Selon le vocabulaire juridique de Gérard Cornu, le trouble anormal de voisinage est « un dommage causé à un voisin (bruit, fumées, odeurs, ébranlement, etc.) qui, lorsqu’il excède les inconvénients ordinaires du voisinage, est jugé anormal et oblige l’auteur du trouble à dédommager la victime, quand bien même ce trouble serait inhérent à une activité licite et qu’aucune faute ne pourrait être reprochée à celui qui le cause ». 

La théorie des troubles anormaux de voisinage est une création d’origine prétorienne selon laquelle « nul ne doit causer à autrui un trouble anormal de voisinage ». Jusqu’alors cette dernière ne faisait l’objet d’aucune codification cependant, face à l’émergence de contentieux en la matière, le législateur est intervenu en consacrant ladite théorie en matière de responsabilité civile.  

En effet, après adoption, le 3 avril 2024, par le Sénat de la proposition de loi n°1602 visant à adapter le droit de la responsabilité civile aux enjeux actuels, un vote a été effectué le 8 avril dernier à l’Assemblée nationale afin de codifier, au sein d’un nouvel article 1253 du Code civil, la responsabilité fondée sur les troubles anormaux du voisinage tout en l’assortissant de limites. La loi consacrant ce principe a été promulguée le 15 avril 2024 avec pour principal objectif de limiter les conflits de voisinage, notamment à la campagne, et les plaintes de plus en plus nombreuses des néo-ruraux contre les agriculteurs. 

I. État du droit avant la réforme 

À l’origine, la théorie des troubles anormaux de voisinage résulte d’une construction jurisprudentielle et se base sur un régime de responsabilité sans faute dans lequel la simple preuve de l’anormalité du trouble permet de prétendre à l’application de ce régime. 

La Cour de cassation abordait déjà cette solution en 1966 dans un arrêt rendu le 24 mars, en considérant que « l’exercice même légitime du droit de propriété devient générateur de responsabilité lorsque le trouble qui en résulte pour autrui dépasse la mesure des obligations ordinaires de voisinage ». Selon Henri Capitant, la Cour de cassation dans cet arrêt « fait de l’anormalité du trouble la seule condition objective de responsabilité ». 

La Cour de cassation se fondait initialement sur l’article 1382 du Code civil (nouveau 1240 du Code civil) qui prévoyait la responsabilité du fait personnel, mais depuis 1986, la Cour fonde cette théorie sur un principe général du droit selon lequel « nul ne doit causer à autrui un trouble anormal de voisinage ». La responsabilité pour trouble anormal de voisinage est une responsabilité autonome. (2ème Civ, 19 novembre 1986 n°84-16.379)

La responsabilité pour trouble anormal de voisinage est engagée par un fait générateur sui generis, non rattachable à l’un des trois faits générateurs de droit commun : fait personnel, fait des choses et fait d’autrui.

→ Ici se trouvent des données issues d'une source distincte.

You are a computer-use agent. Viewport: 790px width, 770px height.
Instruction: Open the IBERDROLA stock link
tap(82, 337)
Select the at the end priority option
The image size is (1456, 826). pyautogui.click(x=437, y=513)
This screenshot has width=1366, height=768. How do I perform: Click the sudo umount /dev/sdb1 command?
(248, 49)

Ce fait générateur suppose l’établissement de deux conditions : l’anormalité et le voisinage

Le trouble doit être anormal, or « est anormal ce qui… n’est pas normal ». Ainsi, le trouble du voisinage est qualifié « d’anormal » lorsque, les désagréments litigieux excèdent « les inconvénients normaux de voisinage » (Civ. 2e, 16 juill. 1969, no 68-10.993). Cette qualification d’anormalité (ou de normalité) du trouble permet de fixer la limite entre ce qui est permis et ce qui ne l’est pas. 

Le trouble anormal reste une notion indéterminée, un « standard » qui permet aux juges d’apprécier de manière souveraine la situation en présence. Dit simplement, ce standard permet « une adaptation permanente du droit à une vie sociale changeante ». Ainsi, le trouble anormal n’obéit pas à des conditions à contenu immuable, mais repose sur une pluralité de critères non exhaustifs et évolutifs. 

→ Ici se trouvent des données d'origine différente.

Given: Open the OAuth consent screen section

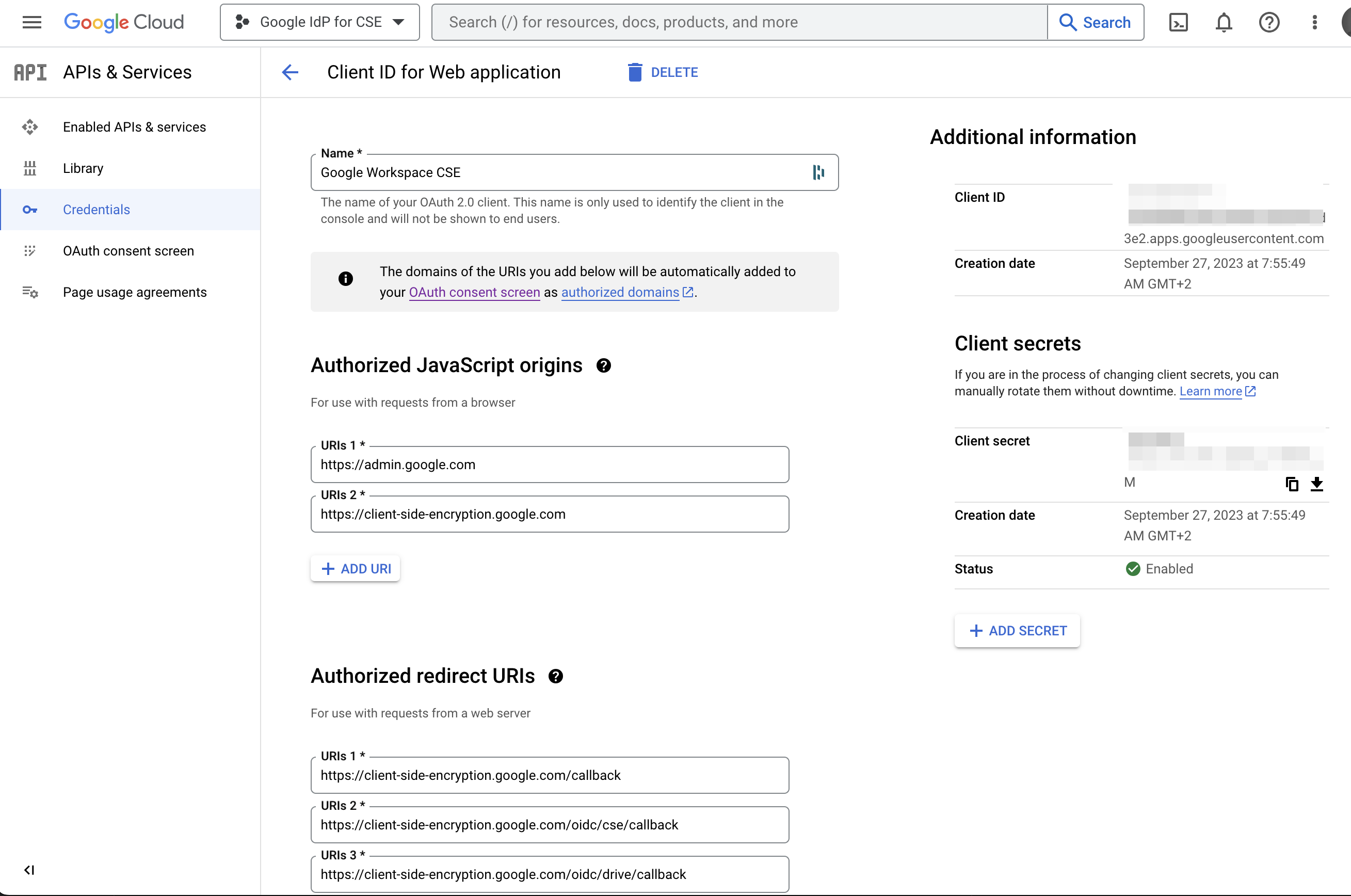Looking at the screenshot, I should tap(128, 250).
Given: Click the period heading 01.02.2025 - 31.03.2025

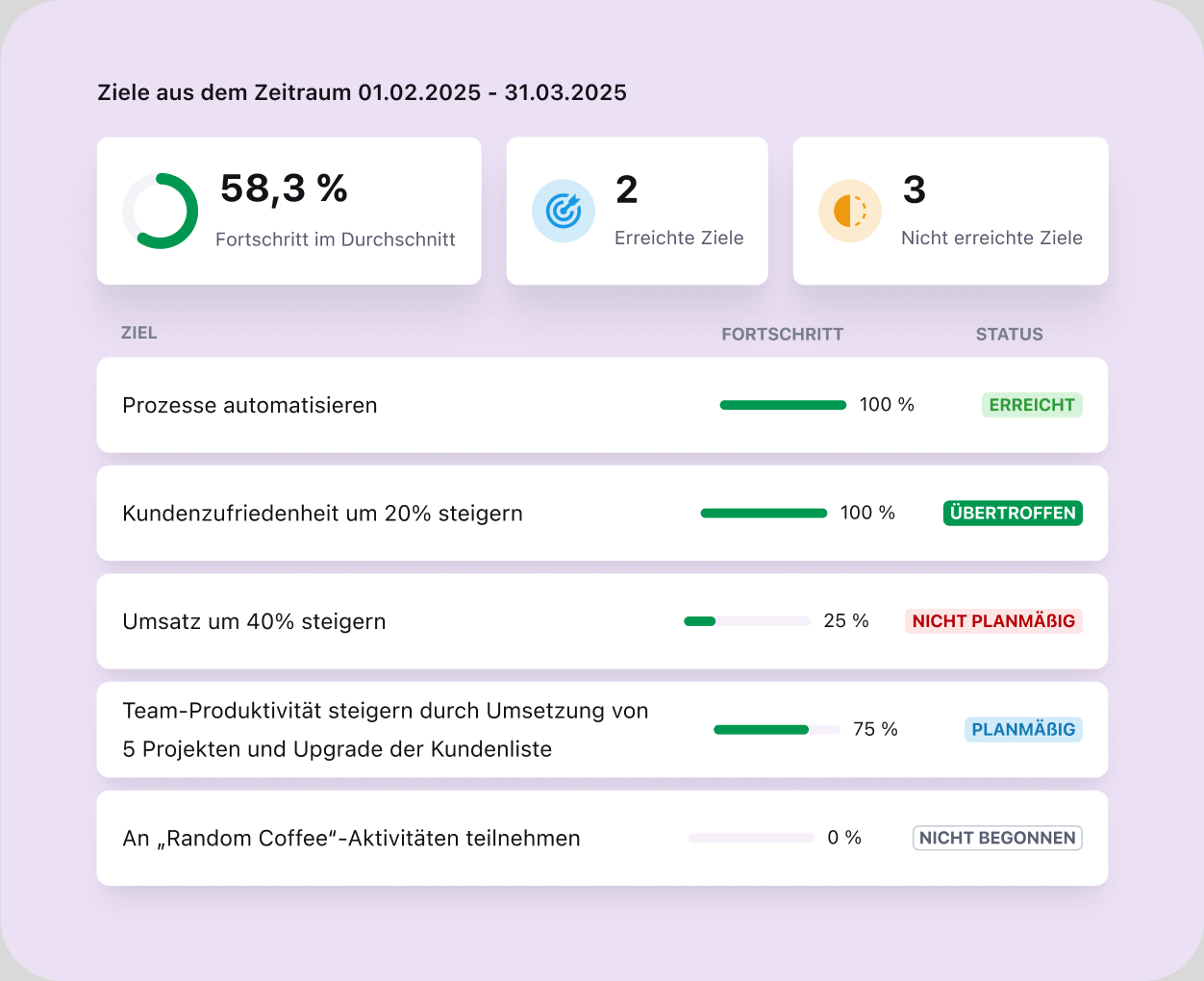Looking at the screenshot, I should point(361,92).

L’appréciation de l’anormalité du trouble par les juges résulte d’une appréciation « in abstracto », en ce qu’elle consiste à qualifier d’anormal le trouble ressenti « comme tel par toute personne placée dans les mêmes conditions et exerçant la même activité que la victime ». Il en résulte que les prédispositions de la victime, telle sa sensibilité particulière ou sa fragilité psychologique, ne sont pas prises en compte pour qualifier le caractère anormal du trouble. 

Selon Geneviève Viney, Patrice Jourdain et Suzanne Carval « le trouble anormal serait celui qui excède la norme, envisagée abstraitement, du point de vue des gens normaux. […]pour ne s’attacher qu’aux réactions d’une personne normale et bien portante » (Traité de droit civil « les régimes spéciaux et l’assurance de responsabilité, 2017)

D’une part, l’appréciation de l’anormalité par les juges est guidée par un premier critère cardinal, un critère de « lieu et de temps » : les juges s’intéressent, dans leur appréciation de l’anormalité, aux circonstances de lieu et de temps. Les circonstances relatives au lieu permettent de faire varier l’appréciation des juges selon le caractère urbain ou rural, le caractère professionnel ou résidentiel et selon l’environnement où survient le trouble. Un même trouble pourra être considéré anormal en milieu urbain et normal en milieu rural, et inversement. 

Pour cette raison, la Cour de cassation a rejeté le pourvoi d’un demandeur voisin d’un aéroport, au motif que celui-ci n’apportait pas la preuve que « les troubles subis et causés par les aéronefs des trois compagnies d’aviation excèdent la mesure des inconvénients normaux d’un aéroport ». Les circonstances relatives au temps de la journée permettent de faire varier cette appréciation selon l’heure de la journée, étant entendu qu’une perturbation diurne sera, en général, plus acceptable qu’une perturbation nocturne.

D’autre part, l’appréciation de l’anormalité par les juges est aussi guidée par un second critère cardinal : la recherche d’une certaine gravité du trouble. Il faut que le trouble allégué passe un certain niveau de nuisance pour être qualifié d’anormal (Civ. 2e, 16 juill. 1969, no 68-10.993). C’est ainsi que la Cour de cassation a, en 2020, rejeté un pourvoi au motif que « la dépréciation des propriétés concernées, évaluée par expertise à 10 ou 20 %, selon le cas, (…) ne dépassait pas, par sa gravité, les inconvénients normaux du voisinage, eu égard à l’objectif d’intérêt public poursuivi par le développement de l’énergie éolienne » (Civ. 3e, 17 sept. 2020, no 19-16.937)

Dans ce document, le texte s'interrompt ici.